Liver fibrosis (LF) caused by chronic inflammation is characterized by excess deposition of abnormal extracellular matrix (ECM). Unchecked LF leads to cirrhosis and hepatocellular carcinoma. Previously we have shown that mice lacking SOCS1 show increased LF, accompanied by activation of hepatic stellate cells (HSC), a key player in hepatic fibrogenesis. Here we investigated whether the loss of SOCS1 in HSC alone is sufficient to promote LF, or SOCS1 deficiency in hepatocytes and macrophages are also necessary for LF.

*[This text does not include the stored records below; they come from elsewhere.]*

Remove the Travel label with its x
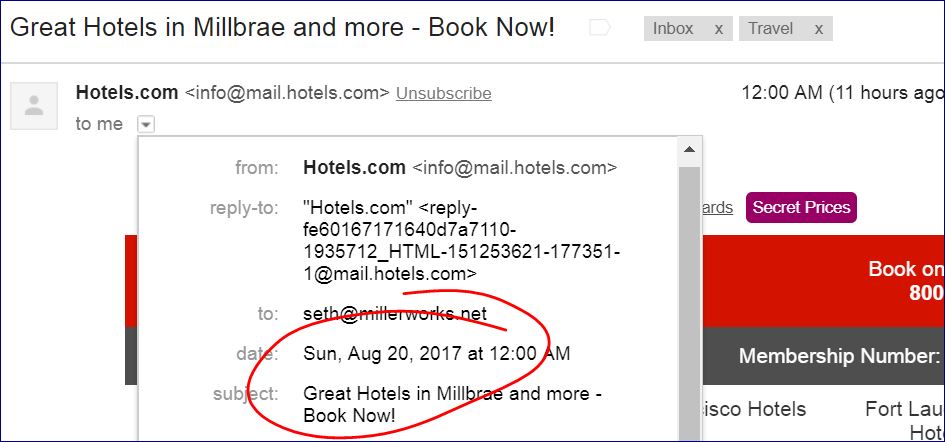The width and height of the screenshot is (945, 442). tap(819, 29)
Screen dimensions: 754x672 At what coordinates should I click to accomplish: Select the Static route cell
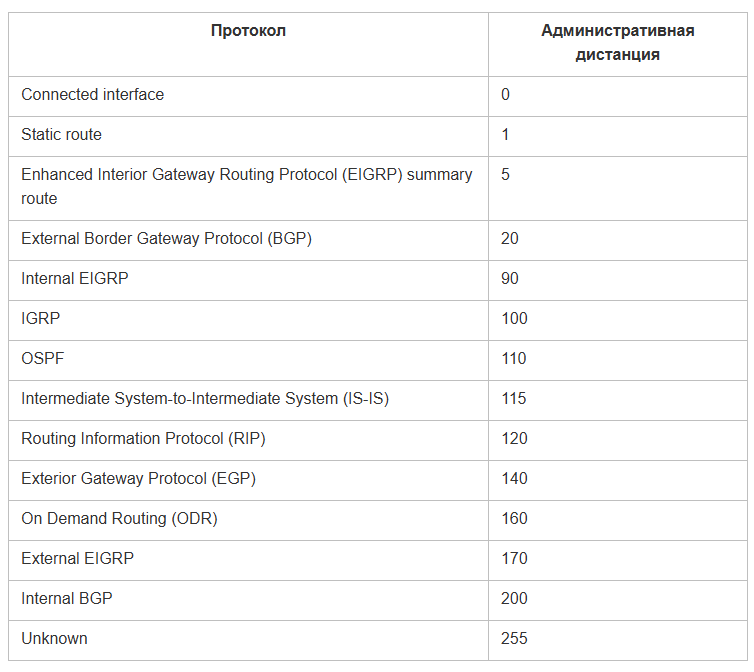pos(62,135)
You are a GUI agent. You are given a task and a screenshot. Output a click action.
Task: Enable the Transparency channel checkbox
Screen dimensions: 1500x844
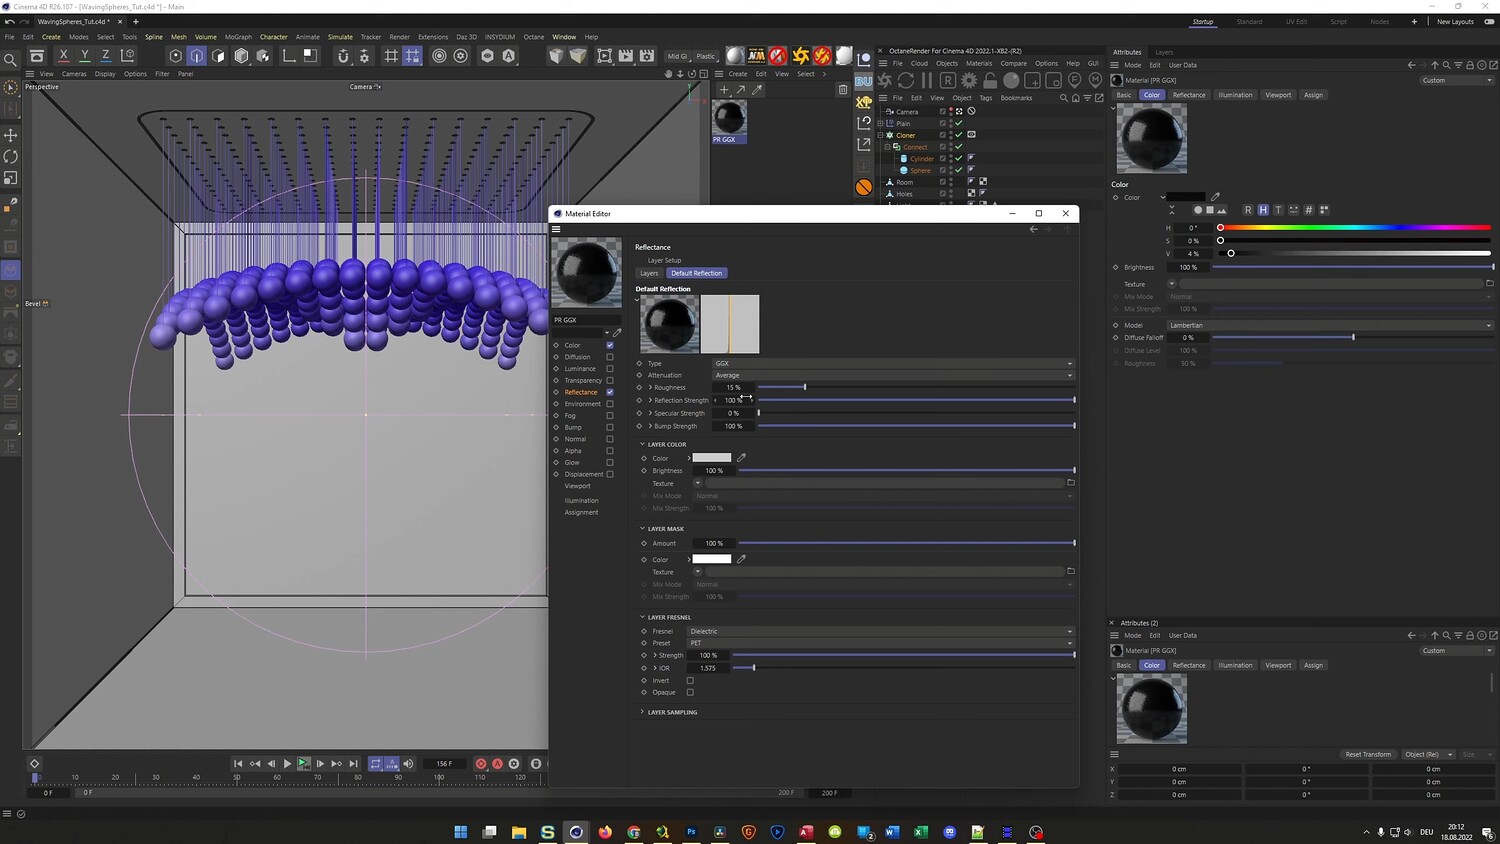610,380
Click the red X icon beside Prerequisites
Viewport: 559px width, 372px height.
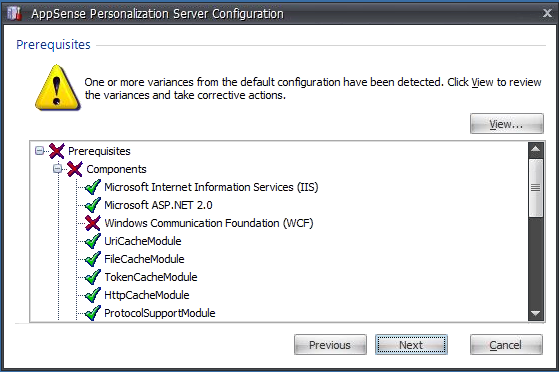pos(57,151)
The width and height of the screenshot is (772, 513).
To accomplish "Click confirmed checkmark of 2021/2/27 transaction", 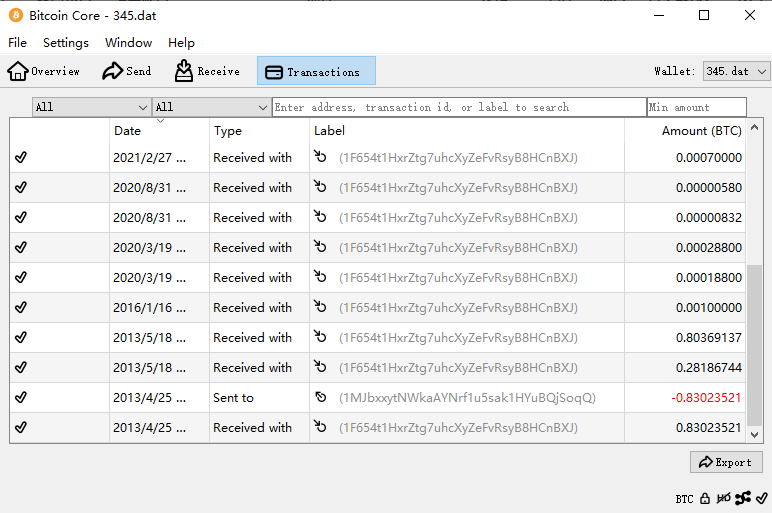I will [x=21, y=158].
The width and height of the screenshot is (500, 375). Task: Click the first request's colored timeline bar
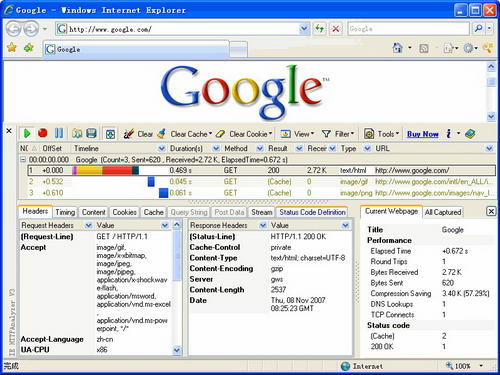pyautogui.click(x=105, y=171)
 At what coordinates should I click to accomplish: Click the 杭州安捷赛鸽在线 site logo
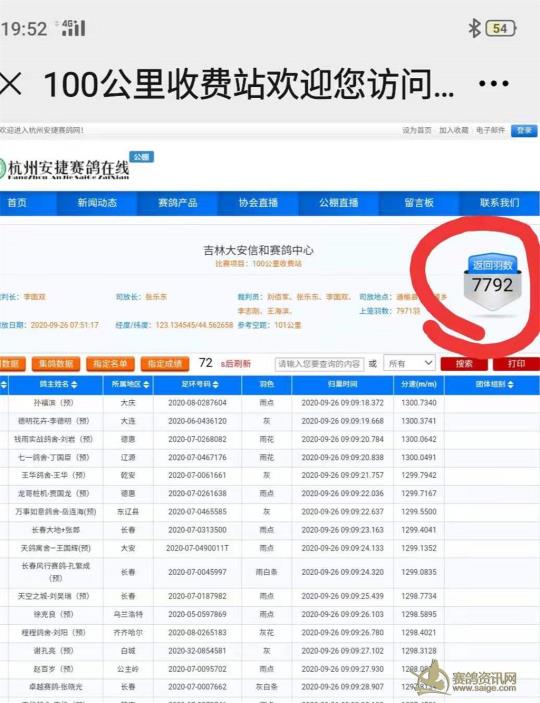[65, 169]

We generated mice lacking SOCS1 in HSC (SOCS1ΔHSC; Socs1fl/flLratCre), hepatocytes (SOCS1ΔHep; Socs1fl/flAlbCre) or macrophages (SOCS1ΔMφ; Socs1fl/flLys-MCre). Control (Socs1fl/fl) and tissue-specific SOCS1 deficient mice were treated with carbon tetrachloride (CCl4). Liver damage and fibrosis were evaluated by serum ALT, histopathology and liver hydroxyproline content. Upregulation of inflammatory and fibrogenic cytokines and ECM components, and modulation of ECM remodeling enzymes were assessed by qRT-PCR and western blot.
Following exposure to CCl4 SOCS1ΔHSC mice showed increased LF compared to control mice, associated with increased collagen deposition and loss of hepatic lobular structure. SOCS1ΔHSC livers showed increased expression of genes coding for smooth muscle actin, collagen alpha 1 and matrix metalloproteases, and altered expression of genes encoding tissue inhibitor of metalloproteinases (Sma, Cola1, Mmp3, Mmp9, Timp1, Timp2 and Timp4). SOCS1ΔMφ mice also developed severe LF. The livers of SOCS1ΔHSC and SOCS1ΔMφ mice displayed increased mononuclear cell infiltration.
Our findings indicate that SOCS1 is an important endogenous regulator of HSC activation during hepatic fibrogenic response. However, SOCS1 deficiency in Mφ alone is sufficient to deregulate HSC activation. Hence, SOCS1 exerts its anti-fibrotic functions in multiple cellular compartments of the liver and is possibly involved in regulating the crosstalk between HSC and immune cells during hepatic fibrogenic response.